The Best Healing Is Letting Go
I have never been particularly good at letting go.
I remember it all, especially those things that ache. In fact, I recall those wounds the most. Call it a negativity bias, mental illness, a cry for help, or all of the above, the point is that I hold on to things far longer than I probably should.
I treat forgetting as a betrayal. I cling to memories, no matter how painful, as if those hazy, crystallized images are a lifeline. I white-knuckle relationships long past their expiration dates, and I hold on to mistakes as if gripping their edges will save me from making them again.
I replay last words in my head over and over again. I refer to my past the way an engineer refers to her blueprints. I can’t rebuild if I don’t know where I’ve been, right? I can’t dodge hurt if I don’t see it coming, right?
But I’m coming to realize that living in this way isn’t preventing the aching. If anything, holding on and on and on to the past is only prolonging the hurt and keeping me from the present and creating a better future.
But mostly, hanging on is keeping me from the healing I deserve.
However, I’m finally beginning to realize that the best healing is sometimes just letting some things go.
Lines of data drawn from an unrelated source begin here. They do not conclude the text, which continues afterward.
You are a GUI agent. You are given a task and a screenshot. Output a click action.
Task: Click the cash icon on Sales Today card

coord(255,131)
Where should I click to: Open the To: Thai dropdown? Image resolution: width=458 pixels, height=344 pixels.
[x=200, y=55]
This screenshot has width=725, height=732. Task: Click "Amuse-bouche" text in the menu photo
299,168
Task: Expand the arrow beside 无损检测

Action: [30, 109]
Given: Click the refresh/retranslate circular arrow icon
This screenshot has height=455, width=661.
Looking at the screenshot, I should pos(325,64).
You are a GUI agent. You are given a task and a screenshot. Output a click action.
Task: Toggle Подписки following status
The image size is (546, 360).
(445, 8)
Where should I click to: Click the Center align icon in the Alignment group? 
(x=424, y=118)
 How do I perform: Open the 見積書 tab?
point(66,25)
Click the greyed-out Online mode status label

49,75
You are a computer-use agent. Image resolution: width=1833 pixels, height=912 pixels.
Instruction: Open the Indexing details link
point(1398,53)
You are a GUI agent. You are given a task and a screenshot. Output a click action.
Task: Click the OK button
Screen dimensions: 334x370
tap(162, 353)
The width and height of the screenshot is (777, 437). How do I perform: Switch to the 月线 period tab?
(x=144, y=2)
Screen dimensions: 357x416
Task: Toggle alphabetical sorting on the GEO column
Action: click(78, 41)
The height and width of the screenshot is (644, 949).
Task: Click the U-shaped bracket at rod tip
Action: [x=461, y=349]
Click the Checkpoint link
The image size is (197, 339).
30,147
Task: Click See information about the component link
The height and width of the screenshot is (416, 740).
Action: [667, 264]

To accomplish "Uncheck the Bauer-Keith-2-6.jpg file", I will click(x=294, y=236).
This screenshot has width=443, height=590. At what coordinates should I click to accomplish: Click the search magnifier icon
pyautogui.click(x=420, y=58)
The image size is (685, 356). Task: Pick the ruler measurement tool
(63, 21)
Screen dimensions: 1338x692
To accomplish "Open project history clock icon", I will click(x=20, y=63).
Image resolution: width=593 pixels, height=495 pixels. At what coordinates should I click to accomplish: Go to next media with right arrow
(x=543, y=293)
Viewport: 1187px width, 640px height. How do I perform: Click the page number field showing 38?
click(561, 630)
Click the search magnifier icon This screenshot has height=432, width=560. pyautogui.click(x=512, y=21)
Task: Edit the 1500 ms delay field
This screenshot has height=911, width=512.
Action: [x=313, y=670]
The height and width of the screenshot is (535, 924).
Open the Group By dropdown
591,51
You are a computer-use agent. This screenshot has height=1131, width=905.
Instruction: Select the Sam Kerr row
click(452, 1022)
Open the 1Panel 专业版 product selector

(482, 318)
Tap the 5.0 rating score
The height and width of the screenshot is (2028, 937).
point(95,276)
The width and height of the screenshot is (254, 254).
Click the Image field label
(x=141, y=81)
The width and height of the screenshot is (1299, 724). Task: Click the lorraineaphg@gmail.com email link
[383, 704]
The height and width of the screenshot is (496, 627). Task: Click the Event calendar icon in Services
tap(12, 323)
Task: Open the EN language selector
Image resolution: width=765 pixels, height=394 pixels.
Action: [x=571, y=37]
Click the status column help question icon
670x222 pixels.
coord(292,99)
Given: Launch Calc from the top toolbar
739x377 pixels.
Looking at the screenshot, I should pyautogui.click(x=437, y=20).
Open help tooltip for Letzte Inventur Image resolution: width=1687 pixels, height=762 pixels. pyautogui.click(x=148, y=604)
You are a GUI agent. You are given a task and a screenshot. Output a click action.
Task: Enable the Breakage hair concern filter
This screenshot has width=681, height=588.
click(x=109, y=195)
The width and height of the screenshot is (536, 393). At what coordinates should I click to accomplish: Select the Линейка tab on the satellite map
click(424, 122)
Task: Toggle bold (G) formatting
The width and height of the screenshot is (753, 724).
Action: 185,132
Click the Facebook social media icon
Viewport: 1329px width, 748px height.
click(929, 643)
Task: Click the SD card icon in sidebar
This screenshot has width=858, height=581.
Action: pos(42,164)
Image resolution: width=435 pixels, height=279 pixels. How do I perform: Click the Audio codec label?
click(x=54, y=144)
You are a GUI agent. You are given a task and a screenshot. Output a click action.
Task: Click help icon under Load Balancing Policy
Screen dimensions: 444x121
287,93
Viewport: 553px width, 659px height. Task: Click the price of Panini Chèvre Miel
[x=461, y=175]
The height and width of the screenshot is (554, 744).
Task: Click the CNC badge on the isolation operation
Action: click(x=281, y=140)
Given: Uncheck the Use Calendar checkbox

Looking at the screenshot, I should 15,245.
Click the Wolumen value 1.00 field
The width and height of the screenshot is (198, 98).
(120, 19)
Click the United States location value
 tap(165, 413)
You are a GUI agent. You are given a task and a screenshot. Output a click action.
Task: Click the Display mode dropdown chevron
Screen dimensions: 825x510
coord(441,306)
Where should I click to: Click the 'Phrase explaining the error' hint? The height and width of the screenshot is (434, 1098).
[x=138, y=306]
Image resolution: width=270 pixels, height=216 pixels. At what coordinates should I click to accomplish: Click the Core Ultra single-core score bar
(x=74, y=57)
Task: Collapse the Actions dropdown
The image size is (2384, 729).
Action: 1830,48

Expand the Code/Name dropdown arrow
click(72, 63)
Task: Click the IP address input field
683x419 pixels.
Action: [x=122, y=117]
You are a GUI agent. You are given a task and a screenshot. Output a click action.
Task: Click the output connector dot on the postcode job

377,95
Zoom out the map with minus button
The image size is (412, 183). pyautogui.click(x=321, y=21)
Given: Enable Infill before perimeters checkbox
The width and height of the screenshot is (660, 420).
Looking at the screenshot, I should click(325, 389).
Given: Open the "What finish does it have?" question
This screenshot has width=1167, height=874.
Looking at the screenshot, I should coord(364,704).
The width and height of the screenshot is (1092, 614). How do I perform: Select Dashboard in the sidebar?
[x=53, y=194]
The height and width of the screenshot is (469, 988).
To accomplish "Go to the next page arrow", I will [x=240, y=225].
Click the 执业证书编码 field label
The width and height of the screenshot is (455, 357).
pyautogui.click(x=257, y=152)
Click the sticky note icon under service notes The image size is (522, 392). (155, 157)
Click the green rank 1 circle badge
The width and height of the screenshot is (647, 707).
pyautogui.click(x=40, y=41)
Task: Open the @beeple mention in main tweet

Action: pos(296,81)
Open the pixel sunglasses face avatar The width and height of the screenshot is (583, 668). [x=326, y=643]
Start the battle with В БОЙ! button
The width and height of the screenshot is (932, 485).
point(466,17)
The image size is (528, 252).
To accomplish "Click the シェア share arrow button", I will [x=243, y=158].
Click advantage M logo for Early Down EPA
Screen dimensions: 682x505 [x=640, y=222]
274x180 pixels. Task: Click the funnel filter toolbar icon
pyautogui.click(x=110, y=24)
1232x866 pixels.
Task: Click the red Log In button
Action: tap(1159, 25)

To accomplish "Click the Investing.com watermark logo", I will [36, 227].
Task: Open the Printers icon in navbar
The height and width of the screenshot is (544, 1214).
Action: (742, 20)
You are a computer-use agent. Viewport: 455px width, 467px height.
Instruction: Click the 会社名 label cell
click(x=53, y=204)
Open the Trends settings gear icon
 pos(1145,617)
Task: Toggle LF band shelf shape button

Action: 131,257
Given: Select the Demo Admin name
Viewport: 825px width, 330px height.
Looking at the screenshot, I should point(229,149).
The best healing is moving forward despite the fact I didn’t handle something perfectly or that someone else couldn’t love me back. The best healing is accepting that I won’t always receive the apology I deserve or be able to give the one I have dancing on the tip of my tongue.
The best healing is letting go, and then continuing to live despite all of the wreckage, despite the fray, and despite the heartbreak. Because the alternative isn’t working. I might as well try and trust the free fall and see what happens.